What I would say though is that I’m definitely moving towards a more binding style rather than creating wrappers for everything. This often involved making a shim class that inherits from juce::ReferenceCountedPointer so it can be stashed in a Component::getProperties() NamedValueSet. Given your name example I think the ideal would be to be able to write something like:

CachedValueCallback::bind (myComponent, name,
                           [this] (auto& comp, auto n) { comp.setName (n); });

This would probably use something like your MagicValue internally but could be implemented in a variety of ways.

The main things you need to decide are how visible you want these to be i.e. does the rest of codebase have raw access to the underling ValueTree or does all access go through CachedValues? The thing that’s always bugged me about dynamic types like this is that there’s nothing really stopping another part of the code from setting a nonsense value. This can happen in any dynamically typed language though and there are plenty of those around…

7 Likes

Follow-up: I experimented with different approaches, including the ideas by @cpr and @dave96 . The biggest question is whether there should be a class wrapping each individual value, or a class wrapping the whole tree.

I ended up not doing the whole tree approach, because I found that there is too much boilerplate that I’d have to write over and over again for every use of it (there are lots of these in my project).

So I went with the value wrapping approach, and ended up with a ConstrainedValue class that is very similar to JUCE’s CachedValue, except that you can:

  • add a std::function to get a synchronous value changed callback
  • add a constrainer as a template parameter (similar to how std::map has a comparator as a template parameter). This works really well for then implementing e.g. a constrainer that keeps a value within a certain range
  • have that constrainer actually modify the value in the ValueTree.

This works beautifully in my project, because the values tend to be numbers and strings, and they tend to be private members of some other class that doesn’t necessarily has to be aware of the ValueTree, and the value changed callbacks tend to not do too much work.

I found out that you can even wrap the same ValueTree property with multiple of these ConstrainedValues in different places, and it just works.
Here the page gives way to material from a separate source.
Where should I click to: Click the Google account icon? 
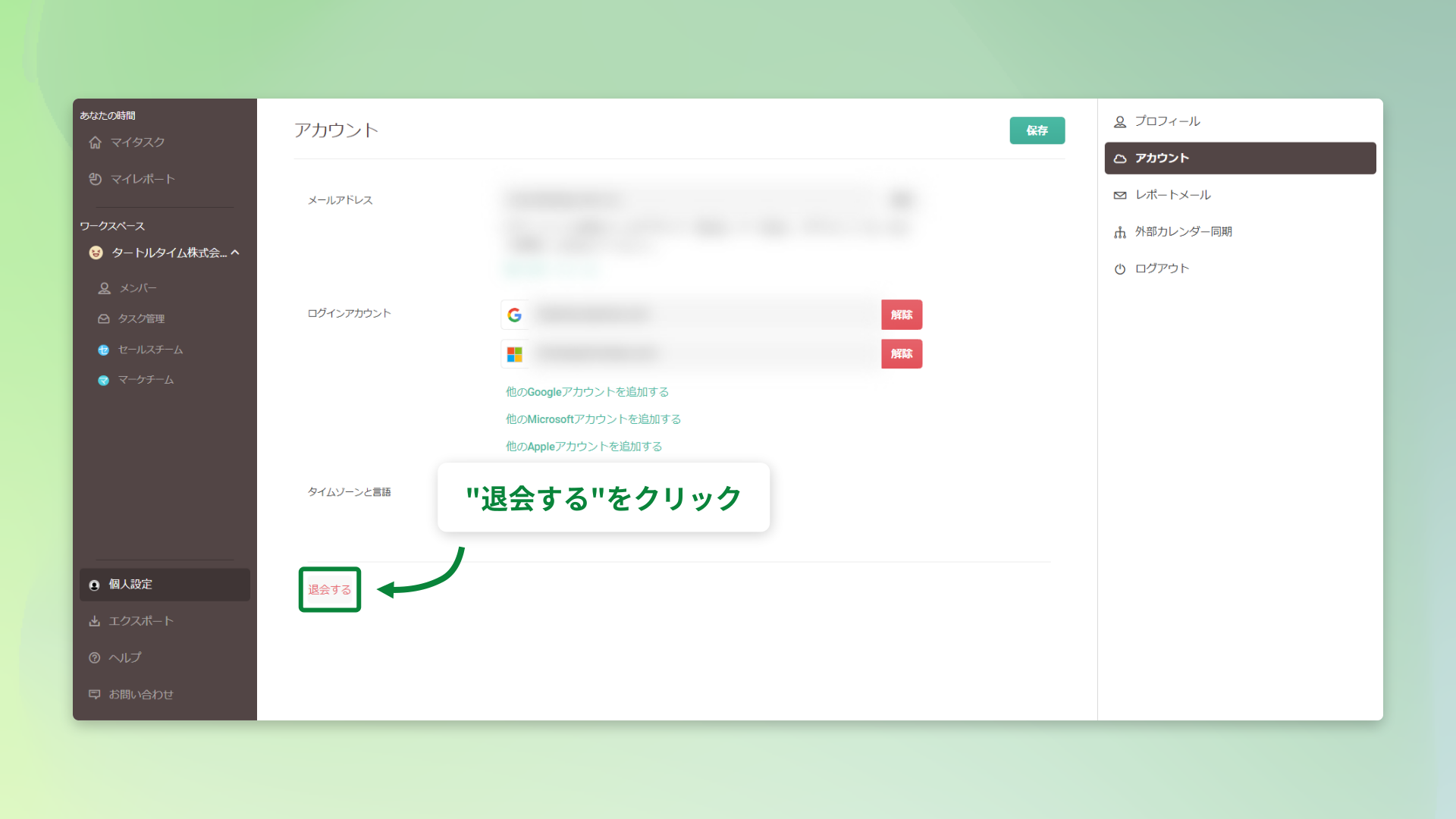click(x=515, y=315)
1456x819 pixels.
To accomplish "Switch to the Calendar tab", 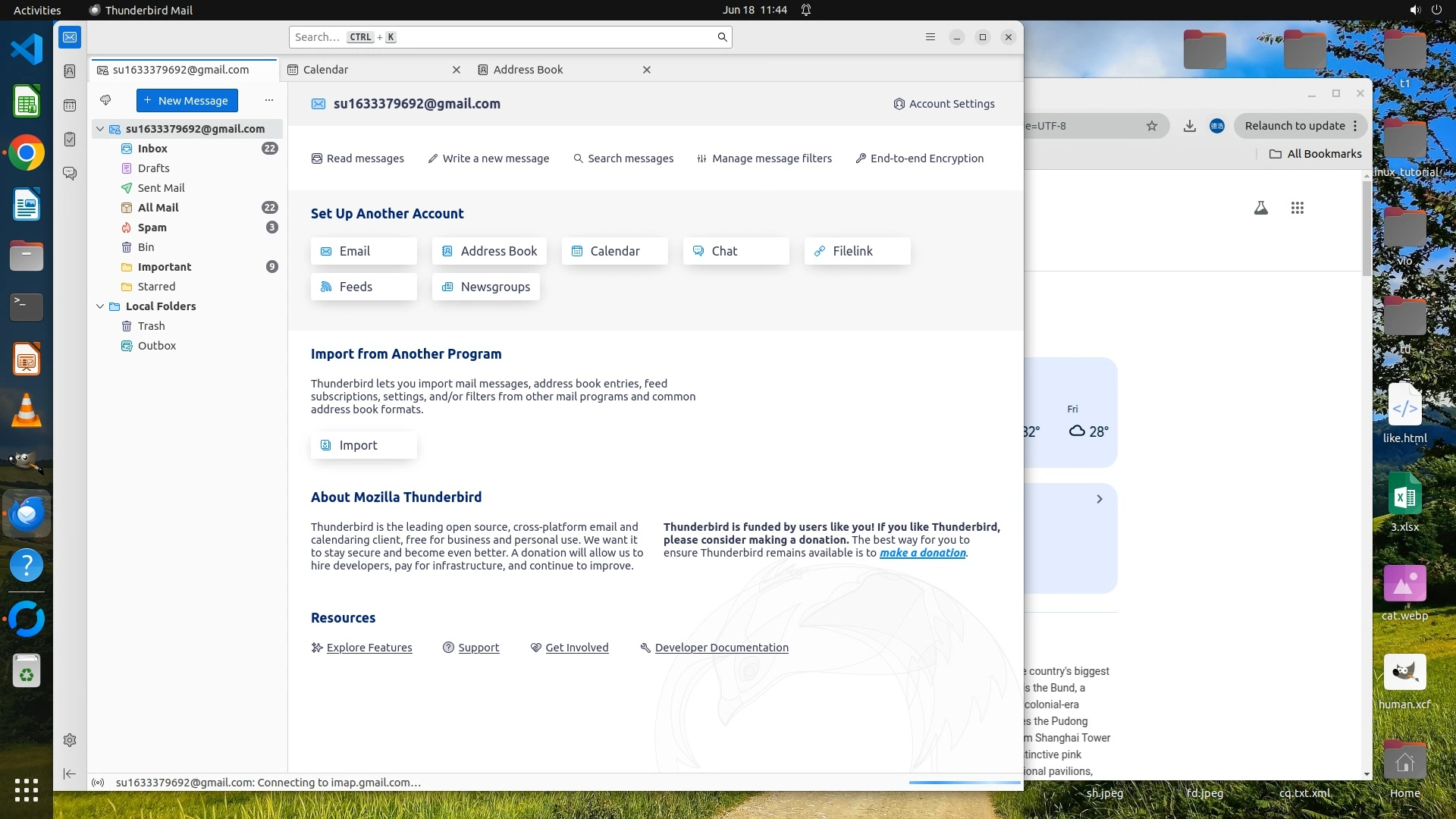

If you use different ranges for the constrainer, then the value will be constrained to the overlap of those ranges. Only gotcha is if you wrap the same ValueTree property with different constrained values with mutually exclusive constraints, you get undefined behaviour (unsurprisingly).

I’m happy to share my implementation of ConstrainedValue here for you folks to review:

ConstrainedValue.h (6.1 KB)

9 Likes

Hi,
I just stumbled across this. Thank you very much for your code, very useful. But I think there is a mistake in the referTo-method. Shouldn’t you add the ConstrainedValue as a listener of the tree you want it to refer to? So at the end of referTo: tree.addListener (this); Or am I misunderstanding something. Right now it only works if constructed with the constructor that takes the ValueTree reference.